The main problem Dr Hancock (who is not a real doctor) had, in convincing the patient that everything would be fine, is that for two long hours before his arrival, the patient had been hearing from a whole range of people, experts in the field, heads of massive pharmaceutical companies, that kind of thing, who told them it absolutely would not be fine.
For example, Matt Hancock admitted the government is spending tens of millions of pounds buying cold warehouses in order to stockpile drugs if, by March 29th next year, the UK leaves the EU without any kind of deal in place for ongoing trade between them, an outcome that is widely perceived at present to be about 50/50. Which was good of him, but the very fact that he’s admitting the government is doing that only leads on to the independent evidence that indicates that to do the job properly, as the Committee Chair Dr Sarah Wollaston (who is a real doctor) told him, would take more than a year, and there are only 157 days left until Brexit.
We are now beyond the date at which the UK’s EU withdrawal agreement was meant to have been negotiated down into a firm agreement, to then be ratified by all of the EU’s member states and other institutions. The October summit has been and gone. The special emergency November summit to replace it looks like it won’t be convened. November then becomes ‘Christmas’.
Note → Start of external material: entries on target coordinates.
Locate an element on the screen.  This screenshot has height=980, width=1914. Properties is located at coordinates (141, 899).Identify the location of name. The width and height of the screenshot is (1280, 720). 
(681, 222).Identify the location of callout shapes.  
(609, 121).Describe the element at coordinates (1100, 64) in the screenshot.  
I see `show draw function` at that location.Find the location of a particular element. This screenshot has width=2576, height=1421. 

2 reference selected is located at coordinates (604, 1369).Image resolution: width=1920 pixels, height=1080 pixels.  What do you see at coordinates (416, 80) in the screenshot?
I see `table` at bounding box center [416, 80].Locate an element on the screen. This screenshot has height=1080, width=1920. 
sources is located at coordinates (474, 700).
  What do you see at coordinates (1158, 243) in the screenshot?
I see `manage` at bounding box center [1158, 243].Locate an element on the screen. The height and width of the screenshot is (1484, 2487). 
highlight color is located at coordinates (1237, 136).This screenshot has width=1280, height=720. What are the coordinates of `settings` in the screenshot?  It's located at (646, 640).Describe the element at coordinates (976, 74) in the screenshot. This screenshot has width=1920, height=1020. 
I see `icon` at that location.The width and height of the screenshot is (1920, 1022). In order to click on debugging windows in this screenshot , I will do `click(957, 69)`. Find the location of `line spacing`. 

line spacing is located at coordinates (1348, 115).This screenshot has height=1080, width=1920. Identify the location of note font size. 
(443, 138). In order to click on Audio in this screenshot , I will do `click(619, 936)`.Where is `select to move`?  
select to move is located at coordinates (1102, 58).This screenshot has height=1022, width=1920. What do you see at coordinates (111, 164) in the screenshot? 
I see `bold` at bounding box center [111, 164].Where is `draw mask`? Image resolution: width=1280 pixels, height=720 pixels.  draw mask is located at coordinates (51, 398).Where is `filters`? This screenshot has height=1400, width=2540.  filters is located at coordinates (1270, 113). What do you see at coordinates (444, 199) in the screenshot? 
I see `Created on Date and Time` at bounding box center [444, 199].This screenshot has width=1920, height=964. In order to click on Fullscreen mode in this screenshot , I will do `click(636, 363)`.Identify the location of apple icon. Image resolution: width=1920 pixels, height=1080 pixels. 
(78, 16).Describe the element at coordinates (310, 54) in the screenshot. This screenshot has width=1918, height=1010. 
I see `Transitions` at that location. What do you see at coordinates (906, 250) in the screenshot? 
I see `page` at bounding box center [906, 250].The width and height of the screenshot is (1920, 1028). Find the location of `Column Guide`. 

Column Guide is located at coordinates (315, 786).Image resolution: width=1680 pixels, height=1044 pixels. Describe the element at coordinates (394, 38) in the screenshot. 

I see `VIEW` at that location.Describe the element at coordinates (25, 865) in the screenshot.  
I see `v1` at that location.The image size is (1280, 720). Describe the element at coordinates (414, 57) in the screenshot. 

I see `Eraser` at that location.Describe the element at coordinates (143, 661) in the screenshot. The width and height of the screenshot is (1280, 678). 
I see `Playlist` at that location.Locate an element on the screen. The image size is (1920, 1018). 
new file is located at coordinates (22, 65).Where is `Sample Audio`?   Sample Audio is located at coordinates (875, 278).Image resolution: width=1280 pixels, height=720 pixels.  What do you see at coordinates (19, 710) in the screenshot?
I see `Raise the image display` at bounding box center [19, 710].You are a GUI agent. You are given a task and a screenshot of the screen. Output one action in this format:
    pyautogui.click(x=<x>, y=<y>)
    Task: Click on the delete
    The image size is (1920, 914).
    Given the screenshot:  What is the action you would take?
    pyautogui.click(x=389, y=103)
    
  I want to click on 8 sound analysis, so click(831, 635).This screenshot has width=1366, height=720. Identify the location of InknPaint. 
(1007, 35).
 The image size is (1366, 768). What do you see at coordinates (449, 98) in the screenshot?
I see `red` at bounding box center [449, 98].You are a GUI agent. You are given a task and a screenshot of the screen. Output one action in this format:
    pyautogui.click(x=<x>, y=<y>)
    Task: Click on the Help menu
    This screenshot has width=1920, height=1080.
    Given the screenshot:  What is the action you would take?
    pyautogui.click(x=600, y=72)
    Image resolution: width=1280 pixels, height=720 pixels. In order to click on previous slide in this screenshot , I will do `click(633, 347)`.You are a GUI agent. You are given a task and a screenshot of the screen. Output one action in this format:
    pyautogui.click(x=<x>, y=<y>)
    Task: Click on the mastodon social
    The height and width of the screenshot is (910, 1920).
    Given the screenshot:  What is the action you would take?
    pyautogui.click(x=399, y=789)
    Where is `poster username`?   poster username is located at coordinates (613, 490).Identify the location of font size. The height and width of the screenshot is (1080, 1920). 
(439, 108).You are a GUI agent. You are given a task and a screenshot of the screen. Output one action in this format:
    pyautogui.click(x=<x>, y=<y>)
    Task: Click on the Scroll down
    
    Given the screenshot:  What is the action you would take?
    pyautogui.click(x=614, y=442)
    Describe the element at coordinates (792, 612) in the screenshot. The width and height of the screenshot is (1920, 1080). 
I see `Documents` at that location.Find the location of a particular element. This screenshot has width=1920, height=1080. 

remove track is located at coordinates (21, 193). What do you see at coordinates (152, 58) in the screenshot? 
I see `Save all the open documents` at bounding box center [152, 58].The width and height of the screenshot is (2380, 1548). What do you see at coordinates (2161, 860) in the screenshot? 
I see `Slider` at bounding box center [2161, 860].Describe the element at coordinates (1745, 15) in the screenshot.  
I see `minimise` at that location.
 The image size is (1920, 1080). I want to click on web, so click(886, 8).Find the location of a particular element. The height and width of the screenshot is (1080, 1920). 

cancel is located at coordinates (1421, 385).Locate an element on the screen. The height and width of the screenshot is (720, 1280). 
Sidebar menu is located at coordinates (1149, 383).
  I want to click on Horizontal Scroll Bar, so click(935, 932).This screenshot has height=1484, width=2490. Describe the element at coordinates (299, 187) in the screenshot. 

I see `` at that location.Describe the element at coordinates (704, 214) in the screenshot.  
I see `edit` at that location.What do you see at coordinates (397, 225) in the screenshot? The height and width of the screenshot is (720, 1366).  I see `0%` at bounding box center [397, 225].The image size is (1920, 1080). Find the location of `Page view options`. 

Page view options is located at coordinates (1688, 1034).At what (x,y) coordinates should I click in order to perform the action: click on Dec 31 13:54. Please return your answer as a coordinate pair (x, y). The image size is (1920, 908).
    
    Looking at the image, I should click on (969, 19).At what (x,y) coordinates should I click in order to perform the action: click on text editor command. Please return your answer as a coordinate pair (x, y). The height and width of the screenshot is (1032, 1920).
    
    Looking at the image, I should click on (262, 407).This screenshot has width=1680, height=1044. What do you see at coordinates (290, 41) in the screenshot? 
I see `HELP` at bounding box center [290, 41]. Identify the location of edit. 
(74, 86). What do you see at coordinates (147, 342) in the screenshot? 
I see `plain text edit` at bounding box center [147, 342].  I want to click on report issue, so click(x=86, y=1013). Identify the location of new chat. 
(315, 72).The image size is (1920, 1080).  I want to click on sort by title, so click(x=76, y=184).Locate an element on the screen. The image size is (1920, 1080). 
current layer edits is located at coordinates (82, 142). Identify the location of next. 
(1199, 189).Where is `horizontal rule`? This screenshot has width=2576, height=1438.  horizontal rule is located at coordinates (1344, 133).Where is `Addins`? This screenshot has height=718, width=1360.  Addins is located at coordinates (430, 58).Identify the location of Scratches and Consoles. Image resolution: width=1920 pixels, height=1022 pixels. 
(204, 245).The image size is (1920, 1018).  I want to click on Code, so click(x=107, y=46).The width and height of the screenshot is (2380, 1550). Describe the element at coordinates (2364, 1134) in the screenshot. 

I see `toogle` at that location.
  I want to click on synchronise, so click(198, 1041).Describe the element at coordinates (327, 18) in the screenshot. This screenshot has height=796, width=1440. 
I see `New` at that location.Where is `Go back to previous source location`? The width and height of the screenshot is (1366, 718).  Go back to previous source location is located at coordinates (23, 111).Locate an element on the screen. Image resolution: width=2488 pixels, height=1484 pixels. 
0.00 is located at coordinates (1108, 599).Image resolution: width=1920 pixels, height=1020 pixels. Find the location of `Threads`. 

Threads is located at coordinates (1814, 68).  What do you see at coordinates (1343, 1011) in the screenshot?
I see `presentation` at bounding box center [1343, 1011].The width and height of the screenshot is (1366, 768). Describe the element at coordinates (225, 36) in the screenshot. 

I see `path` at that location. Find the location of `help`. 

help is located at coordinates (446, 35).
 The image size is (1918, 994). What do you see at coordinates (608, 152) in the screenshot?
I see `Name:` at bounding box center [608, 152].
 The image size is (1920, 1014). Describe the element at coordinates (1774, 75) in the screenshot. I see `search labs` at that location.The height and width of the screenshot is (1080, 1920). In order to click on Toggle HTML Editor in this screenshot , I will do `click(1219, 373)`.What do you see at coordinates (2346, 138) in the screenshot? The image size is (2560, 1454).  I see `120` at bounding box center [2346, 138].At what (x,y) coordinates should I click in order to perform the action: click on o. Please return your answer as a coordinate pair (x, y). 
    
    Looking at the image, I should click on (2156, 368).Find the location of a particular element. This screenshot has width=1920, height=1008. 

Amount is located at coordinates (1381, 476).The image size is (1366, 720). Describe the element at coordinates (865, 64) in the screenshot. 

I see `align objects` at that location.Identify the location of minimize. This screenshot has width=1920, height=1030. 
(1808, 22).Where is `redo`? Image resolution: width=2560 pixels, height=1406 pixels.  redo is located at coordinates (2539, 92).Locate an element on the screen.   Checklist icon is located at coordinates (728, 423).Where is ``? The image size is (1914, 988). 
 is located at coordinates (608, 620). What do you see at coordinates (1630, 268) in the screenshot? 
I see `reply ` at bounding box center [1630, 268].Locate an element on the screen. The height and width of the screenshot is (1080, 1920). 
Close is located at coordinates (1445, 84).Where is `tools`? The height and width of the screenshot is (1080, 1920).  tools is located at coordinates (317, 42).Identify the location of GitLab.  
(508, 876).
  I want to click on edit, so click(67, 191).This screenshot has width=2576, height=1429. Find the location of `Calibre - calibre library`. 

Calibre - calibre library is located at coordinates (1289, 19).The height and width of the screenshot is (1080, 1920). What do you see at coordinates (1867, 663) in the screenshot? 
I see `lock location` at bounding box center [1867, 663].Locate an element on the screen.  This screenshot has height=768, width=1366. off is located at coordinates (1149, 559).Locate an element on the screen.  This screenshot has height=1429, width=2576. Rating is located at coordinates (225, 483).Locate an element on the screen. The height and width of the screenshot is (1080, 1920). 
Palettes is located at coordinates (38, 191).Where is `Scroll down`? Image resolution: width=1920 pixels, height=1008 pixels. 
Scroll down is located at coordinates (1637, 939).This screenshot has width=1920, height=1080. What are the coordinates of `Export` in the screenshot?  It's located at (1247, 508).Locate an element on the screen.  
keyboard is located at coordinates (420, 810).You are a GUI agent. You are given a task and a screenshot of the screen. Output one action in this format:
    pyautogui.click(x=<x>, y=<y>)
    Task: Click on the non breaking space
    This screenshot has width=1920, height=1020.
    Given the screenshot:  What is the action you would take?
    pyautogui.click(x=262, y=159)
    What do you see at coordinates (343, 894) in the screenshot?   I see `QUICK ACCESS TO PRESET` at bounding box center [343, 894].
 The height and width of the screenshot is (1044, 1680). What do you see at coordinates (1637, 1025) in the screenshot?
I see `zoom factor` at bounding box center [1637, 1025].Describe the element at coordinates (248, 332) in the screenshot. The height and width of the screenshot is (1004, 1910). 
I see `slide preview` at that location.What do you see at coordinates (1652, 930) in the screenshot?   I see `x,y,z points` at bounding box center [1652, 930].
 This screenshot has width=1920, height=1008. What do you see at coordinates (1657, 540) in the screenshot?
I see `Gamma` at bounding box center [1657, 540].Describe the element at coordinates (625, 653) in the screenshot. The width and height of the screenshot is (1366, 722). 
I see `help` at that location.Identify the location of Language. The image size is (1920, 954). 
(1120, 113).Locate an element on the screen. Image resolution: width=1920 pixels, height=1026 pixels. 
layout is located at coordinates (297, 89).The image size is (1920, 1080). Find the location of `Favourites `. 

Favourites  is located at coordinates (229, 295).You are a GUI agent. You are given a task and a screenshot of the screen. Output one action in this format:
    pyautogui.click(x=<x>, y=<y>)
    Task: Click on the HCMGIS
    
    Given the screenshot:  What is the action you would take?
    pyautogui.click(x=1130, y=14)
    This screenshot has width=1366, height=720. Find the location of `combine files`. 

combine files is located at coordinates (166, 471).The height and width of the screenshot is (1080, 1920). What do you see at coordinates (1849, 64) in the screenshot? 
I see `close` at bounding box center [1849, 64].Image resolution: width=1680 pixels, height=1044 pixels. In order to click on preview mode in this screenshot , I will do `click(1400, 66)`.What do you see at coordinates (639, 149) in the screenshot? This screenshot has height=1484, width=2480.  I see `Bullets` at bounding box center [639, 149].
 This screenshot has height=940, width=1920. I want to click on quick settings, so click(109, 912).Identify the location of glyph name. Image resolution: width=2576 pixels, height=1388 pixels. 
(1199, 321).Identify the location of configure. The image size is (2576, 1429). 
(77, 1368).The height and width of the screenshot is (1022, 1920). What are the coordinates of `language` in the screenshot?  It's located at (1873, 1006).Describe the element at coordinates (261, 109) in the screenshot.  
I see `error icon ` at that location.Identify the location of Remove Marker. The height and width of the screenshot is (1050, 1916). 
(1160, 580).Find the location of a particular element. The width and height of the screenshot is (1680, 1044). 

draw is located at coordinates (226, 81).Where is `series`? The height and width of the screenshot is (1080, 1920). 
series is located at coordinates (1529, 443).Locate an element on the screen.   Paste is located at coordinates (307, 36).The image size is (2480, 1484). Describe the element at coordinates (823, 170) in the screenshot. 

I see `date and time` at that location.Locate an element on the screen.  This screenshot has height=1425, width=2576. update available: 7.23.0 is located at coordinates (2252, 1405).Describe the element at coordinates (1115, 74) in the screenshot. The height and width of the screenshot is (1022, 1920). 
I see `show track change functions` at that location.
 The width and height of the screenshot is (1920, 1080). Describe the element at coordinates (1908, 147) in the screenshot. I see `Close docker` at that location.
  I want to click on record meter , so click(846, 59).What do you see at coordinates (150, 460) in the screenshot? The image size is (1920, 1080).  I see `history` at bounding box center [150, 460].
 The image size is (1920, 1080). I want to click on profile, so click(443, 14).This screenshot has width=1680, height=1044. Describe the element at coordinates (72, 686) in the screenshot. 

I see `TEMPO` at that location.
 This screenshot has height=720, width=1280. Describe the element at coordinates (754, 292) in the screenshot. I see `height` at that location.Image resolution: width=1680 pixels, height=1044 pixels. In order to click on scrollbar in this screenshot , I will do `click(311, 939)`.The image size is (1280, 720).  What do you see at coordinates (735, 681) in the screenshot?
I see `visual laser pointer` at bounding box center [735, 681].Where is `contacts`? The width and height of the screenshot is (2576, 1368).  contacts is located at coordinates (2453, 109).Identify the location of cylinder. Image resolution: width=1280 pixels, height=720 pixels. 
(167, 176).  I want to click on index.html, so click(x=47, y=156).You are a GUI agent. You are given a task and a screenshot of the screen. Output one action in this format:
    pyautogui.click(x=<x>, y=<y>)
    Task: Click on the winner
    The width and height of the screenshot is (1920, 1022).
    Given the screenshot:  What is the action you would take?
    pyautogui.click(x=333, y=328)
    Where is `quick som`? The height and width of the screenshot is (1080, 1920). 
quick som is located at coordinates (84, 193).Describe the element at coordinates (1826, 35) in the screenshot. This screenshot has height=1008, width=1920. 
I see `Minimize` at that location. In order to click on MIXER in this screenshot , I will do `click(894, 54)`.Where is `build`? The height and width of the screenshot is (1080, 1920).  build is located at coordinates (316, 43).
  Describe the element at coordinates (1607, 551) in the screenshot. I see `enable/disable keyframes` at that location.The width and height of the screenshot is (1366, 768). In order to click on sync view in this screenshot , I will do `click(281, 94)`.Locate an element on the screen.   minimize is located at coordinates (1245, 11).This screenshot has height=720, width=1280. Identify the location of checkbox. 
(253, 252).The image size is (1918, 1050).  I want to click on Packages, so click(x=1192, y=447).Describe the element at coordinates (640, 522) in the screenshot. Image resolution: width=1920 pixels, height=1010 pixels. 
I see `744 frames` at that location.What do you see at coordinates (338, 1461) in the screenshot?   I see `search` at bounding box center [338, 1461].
And here was a chap called Martin Sawer, head of the Healthcare Distribution Association, suggesting that if progress hasn’t been made by January, then perhaps patients might wish to consider stockpiling ‘outside the supply chain.’ Which is to say, the elderly, the infirm or indeed anyone who requires medication, might wish to consider making plans for the possibility that come March they might not be readily available.
Of course, it probably won’t happen. Matt Hancock, after all, “remains optimistic we’ll get a good deal.”
So don’t worry. Everything’s going to be fine, isn’t it, Dr? Isn't it?